=== The problem ===
Count the lines below that contain the word "will", treating uppercase and lowercase as different, and reply with only the number.

Pixel coordinate grounding data:
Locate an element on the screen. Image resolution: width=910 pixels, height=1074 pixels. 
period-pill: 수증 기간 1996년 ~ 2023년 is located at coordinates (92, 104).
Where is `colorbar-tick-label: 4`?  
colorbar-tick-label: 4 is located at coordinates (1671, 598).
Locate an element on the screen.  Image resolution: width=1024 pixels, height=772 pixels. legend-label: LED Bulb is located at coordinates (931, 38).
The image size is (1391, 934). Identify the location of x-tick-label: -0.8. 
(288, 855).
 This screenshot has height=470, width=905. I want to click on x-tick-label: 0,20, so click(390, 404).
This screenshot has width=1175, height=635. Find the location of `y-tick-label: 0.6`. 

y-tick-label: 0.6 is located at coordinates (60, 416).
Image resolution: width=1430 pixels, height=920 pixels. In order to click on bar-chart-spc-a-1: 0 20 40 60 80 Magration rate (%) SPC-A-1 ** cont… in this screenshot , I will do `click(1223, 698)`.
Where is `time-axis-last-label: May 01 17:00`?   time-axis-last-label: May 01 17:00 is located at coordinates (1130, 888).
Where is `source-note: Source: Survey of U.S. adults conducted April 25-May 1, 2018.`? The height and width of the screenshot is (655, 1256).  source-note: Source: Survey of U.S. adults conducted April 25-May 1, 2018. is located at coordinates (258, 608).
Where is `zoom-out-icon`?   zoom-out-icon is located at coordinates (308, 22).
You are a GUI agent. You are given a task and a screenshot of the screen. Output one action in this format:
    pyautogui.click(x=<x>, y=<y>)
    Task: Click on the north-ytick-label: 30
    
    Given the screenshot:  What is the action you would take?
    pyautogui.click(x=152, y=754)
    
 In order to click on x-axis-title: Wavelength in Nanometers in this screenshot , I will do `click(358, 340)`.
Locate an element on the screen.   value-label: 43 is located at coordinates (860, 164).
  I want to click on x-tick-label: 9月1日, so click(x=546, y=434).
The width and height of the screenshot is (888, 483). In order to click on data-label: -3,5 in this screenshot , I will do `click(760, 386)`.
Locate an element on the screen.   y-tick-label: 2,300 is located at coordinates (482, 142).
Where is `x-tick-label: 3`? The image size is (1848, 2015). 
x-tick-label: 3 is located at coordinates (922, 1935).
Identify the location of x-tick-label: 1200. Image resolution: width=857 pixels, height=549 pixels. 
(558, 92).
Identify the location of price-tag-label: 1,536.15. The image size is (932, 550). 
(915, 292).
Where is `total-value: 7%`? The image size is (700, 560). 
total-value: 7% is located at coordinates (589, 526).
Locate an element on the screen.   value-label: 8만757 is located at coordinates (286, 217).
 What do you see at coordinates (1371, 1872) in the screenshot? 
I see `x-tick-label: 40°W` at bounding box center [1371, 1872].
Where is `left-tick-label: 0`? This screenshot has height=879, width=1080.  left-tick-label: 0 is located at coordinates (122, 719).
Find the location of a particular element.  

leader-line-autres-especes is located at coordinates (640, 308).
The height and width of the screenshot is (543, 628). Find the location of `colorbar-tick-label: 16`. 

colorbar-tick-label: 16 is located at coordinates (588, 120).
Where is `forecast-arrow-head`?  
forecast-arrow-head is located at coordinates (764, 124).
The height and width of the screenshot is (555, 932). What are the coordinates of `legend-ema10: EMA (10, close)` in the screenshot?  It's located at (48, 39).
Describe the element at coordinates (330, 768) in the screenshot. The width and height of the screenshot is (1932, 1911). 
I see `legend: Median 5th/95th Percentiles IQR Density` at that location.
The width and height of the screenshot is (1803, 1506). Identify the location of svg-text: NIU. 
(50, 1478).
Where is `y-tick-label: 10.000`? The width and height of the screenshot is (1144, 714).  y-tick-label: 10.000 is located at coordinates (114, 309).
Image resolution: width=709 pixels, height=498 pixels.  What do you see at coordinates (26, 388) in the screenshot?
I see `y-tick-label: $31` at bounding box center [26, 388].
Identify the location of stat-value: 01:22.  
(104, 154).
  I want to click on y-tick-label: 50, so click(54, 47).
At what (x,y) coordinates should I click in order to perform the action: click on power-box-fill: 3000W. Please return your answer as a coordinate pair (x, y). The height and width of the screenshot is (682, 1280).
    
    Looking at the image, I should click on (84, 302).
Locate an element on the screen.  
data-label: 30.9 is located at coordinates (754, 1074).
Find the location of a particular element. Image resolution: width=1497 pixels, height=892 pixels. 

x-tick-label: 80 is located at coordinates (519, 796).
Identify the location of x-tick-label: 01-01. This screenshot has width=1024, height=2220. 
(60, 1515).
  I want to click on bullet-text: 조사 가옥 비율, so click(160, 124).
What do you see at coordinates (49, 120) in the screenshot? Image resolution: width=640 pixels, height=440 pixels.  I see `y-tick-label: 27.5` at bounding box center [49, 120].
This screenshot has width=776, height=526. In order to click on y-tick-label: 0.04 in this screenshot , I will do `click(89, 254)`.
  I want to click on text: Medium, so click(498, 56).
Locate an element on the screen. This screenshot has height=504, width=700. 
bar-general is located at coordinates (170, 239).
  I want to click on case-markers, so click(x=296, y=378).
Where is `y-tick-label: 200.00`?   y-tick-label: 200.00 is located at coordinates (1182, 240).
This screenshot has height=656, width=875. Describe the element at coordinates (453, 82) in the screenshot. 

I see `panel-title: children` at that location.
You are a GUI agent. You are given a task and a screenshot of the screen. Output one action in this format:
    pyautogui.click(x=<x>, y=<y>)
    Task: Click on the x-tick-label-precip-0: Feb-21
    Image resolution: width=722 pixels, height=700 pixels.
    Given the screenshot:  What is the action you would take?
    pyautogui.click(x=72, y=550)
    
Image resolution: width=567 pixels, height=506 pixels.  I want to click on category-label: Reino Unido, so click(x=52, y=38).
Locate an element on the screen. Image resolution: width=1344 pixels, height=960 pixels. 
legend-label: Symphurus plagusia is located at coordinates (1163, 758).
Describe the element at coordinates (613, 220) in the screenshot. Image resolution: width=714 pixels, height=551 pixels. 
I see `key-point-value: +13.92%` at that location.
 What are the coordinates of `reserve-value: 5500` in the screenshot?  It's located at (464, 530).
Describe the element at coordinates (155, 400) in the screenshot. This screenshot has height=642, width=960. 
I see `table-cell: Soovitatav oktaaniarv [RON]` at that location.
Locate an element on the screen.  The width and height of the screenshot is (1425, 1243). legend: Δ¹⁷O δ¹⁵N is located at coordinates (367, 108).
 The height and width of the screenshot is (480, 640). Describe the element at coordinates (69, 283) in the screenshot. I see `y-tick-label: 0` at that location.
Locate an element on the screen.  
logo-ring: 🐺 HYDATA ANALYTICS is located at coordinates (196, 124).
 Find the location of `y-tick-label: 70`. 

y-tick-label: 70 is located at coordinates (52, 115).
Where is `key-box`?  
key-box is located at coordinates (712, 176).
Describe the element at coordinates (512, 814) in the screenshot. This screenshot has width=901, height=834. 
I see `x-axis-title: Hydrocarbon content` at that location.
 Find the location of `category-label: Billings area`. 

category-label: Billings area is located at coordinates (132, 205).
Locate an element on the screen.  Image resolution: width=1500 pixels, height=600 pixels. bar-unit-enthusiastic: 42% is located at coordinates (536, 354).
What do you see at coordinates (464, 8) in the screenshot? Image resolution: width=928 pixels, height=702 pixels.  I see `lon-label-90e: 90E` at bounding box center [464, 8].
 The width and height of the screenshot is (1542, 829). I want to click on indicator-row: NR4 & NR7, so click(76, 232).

=== Reply ===
4